HS severity progresses with time frequently in HIV/HCV-coinfected patients, both in those who receive ART and in those who do not. HS regression is rarely observed in this setting. Cumulative exposure to dideoxynucleoside analogs and increases in FPG are associated with HS progression. In addition, steatohepatitis is frequently observed in HIV/HCV-coinfected patients, and NAS score increases over time in these individuals. Steatohepatitis tends to be associated with more-prolonged exposures to ART and dideoxynucleoside

analogs. Importantly, persistence of or progression to steatohepatitis is linked to fibrosis progression in HIV/HCV coinfection. The results of the herein reported study are in contrast with the study by Woreta et al. that assessed HS progression in paired liver biopsies from HIV/HCV-coinfected patients.15 In that study, fewer patients presented HS at baseline and HS did not progress ABT-263 in vitro in approximately 90% of patients in the follow-up biopsies.15 On the contrary,

in our study, 60% of patients showed some degree of HS in the initial biopsy, increases of 1 stage in HS was observed in 40% of patients, and progression to moderate or severe HS was observed in 23% of individuals. The reasons for http://www.selleckchem.com/products/obeticholic-acid.html such conflicting data are unclear. The participants in the study by Woreta et al. were overwhelmingly HCV genotype 1–infected African Americans,15 whereas patients in the present study were Caucasians with infection by more-diverse HCV genotypes. This may partly explain the lower prevalence and progression of HS in the study by Woreta et al., given that individuals with African ancestry might have a lower

propensity to develop NAFLD.21 However, a recent meta-analysis did not see more find a significantly different prevalence of HS among HIV/HCV-coinfected African Americans.12 The high prevalence of HCV genotype 3 may partially account for the higher rates of HS in our study, given the association between this genotype and HS.2-4, 11 Nevertheless, HCV genotype 3 was not associated with HS progression in our study.
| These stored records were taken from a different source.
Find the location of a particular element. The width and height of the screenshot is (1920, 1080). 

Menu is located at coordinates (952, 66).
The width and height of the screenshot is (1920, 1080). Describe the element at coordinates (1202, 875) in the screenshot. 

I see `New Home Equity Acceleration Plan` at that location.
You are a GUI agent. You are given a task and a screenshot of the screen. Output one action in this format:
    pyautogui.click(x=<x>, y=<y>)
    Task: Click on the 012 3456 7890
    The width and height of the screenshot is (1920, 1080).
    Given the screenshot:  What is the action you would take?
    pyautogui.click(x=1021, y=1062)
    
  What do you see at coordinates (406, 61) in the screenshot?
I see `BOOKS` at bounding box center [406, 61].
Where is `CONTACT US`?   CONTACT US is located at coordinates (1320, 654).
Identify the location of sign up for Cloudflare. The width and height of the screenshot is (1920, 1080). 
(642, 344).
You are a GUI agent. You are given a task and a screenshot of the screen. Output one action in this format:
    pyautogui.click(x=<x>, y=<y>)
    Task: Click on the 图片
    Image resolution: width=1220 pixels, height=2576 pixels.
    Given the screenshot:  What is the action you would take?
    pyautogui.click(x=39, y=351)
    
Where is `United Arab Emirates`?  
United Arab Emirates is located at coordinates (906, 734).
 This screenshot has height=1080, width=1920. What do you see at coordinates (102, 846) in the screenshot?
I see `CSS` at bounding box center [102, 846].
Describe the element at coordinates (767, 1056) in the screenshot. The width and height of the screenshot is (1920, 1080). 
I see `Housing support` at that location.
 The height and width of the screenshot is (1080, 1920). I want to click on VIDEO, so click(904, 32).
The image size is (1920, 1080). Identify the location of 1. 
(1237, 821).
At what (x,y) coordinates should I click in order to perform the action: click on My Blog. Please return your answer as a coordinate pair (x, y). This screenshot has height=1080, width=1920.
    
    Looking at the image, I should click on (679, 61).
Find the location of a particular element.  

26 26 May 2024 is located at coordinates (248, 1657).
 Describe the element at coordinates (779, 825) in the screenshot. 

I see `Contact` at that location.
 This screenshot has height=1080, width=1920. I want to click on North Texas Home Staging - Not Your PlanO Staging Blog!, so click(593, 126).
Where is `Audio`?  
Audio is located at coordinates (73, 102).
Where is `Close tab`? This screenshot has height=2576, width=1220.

The role of ART in the development of HS is controversial. We found that HS progression between liver biopsies was associated with cumulative exposure to dideoxynucleoside analogs. This finding is in agreement with previous cross-sectional studies.4, 6, 14 Dideoxynucleoside analogs, susc as didanosine, stavudine, and zalcitabine, are potent inhibitors of mitochondrial DNA (mtDNA) polymerase-gamma, the enzyme responsible for mtDNA replication. mtDNA depletion impairs respiratory chain activity and thus inhibits mitochondrial β-oxidation, finally causing abnormal deposition of fatty acids in hepatocytes.22 However, most reported cross-sectional studies failed to find an association with ART or individual antiretroviral drugs.1-3, 5, 7 One possible explanation might be different exposures to dideoxynucleoside analogs across studies.